PROBLEM STATEMENT ::
With both ends included, repeat exactly the lines of the entries below from the one containing "You are a computer-use" down to the one containing "Instruction: Click the Save chart button", and no others.

Start of DATA FOR THIS TASK

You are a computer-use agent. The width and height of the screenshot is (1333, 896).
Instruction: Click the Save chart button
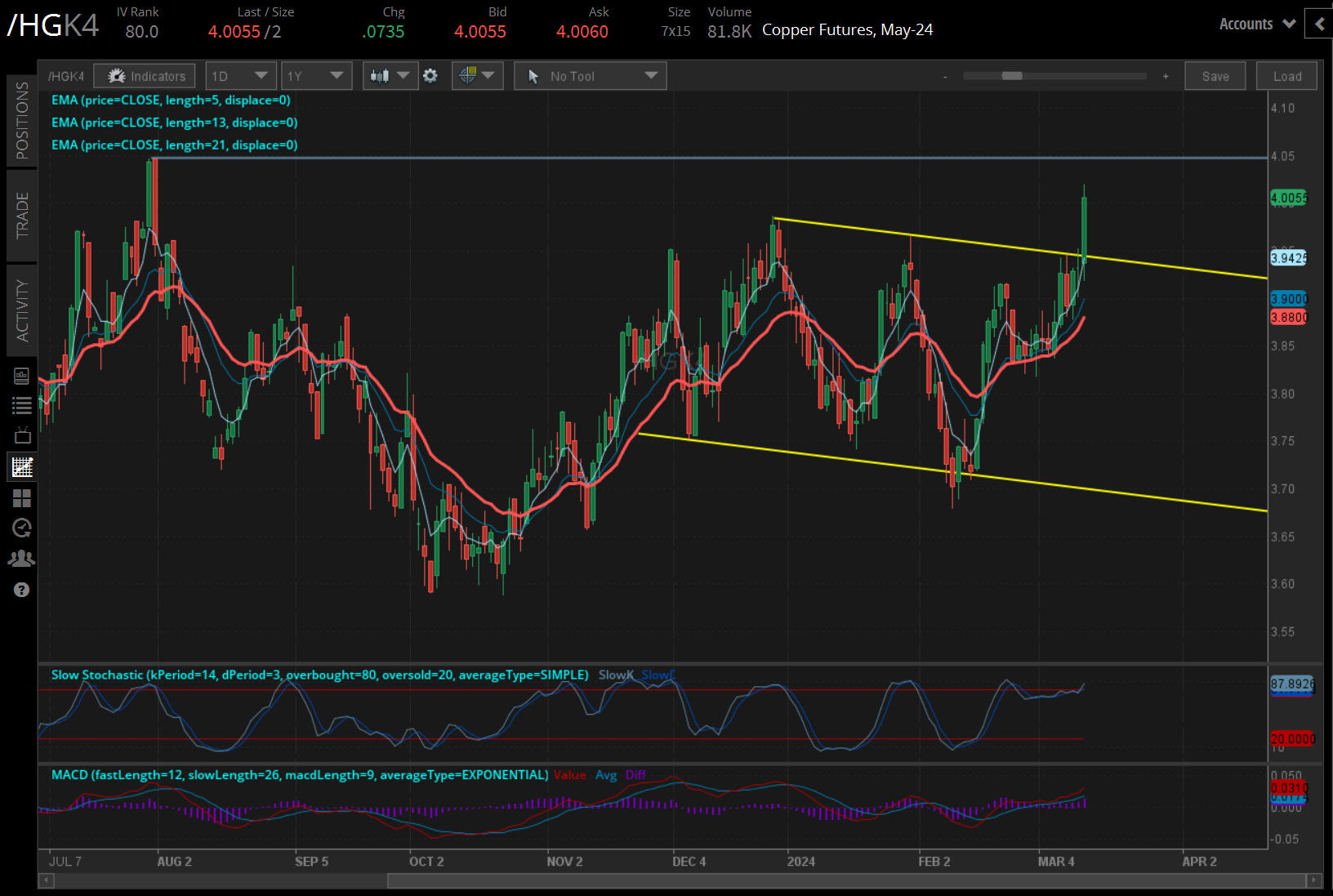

End of DATA FOR THIS TASK
Start of DATA FOR THIS TASK

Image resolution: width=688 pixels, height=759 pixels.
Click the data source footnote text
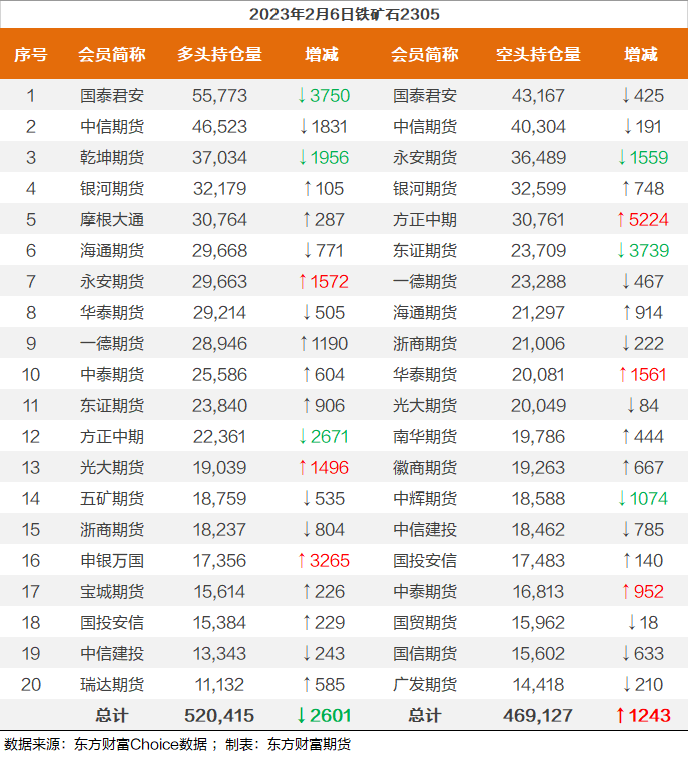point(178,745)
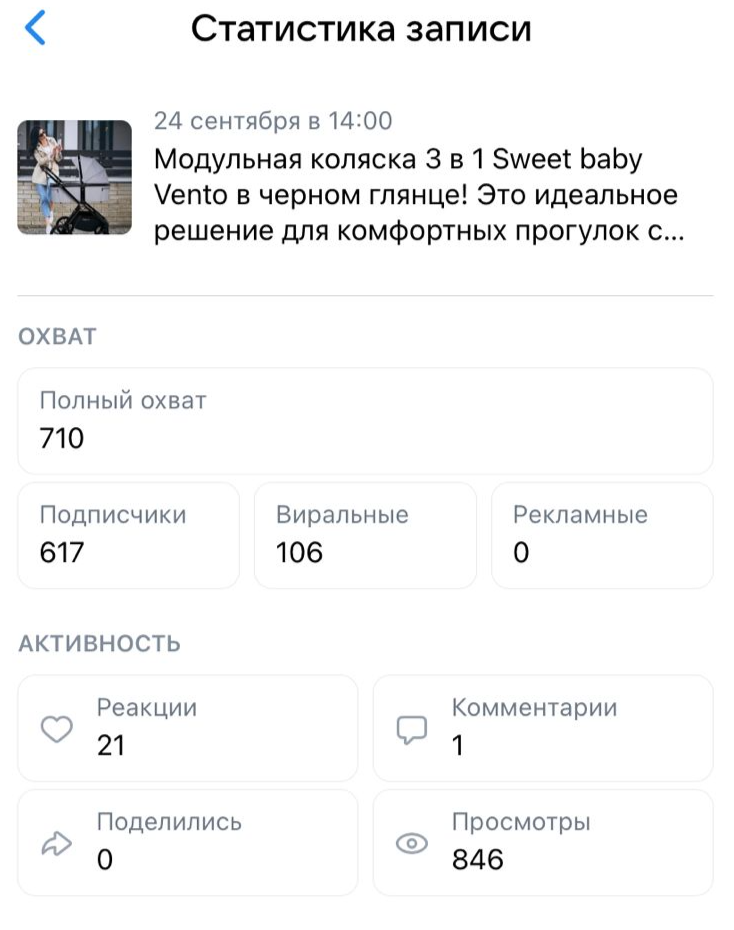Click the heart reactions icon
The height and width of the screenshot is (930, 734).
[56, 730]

End of DATA FOR THIS TASK

REPLY ::
You are a computer-use agent. The width and height of the screenshot is (1333, 896).
Instruction: Click the Save chart button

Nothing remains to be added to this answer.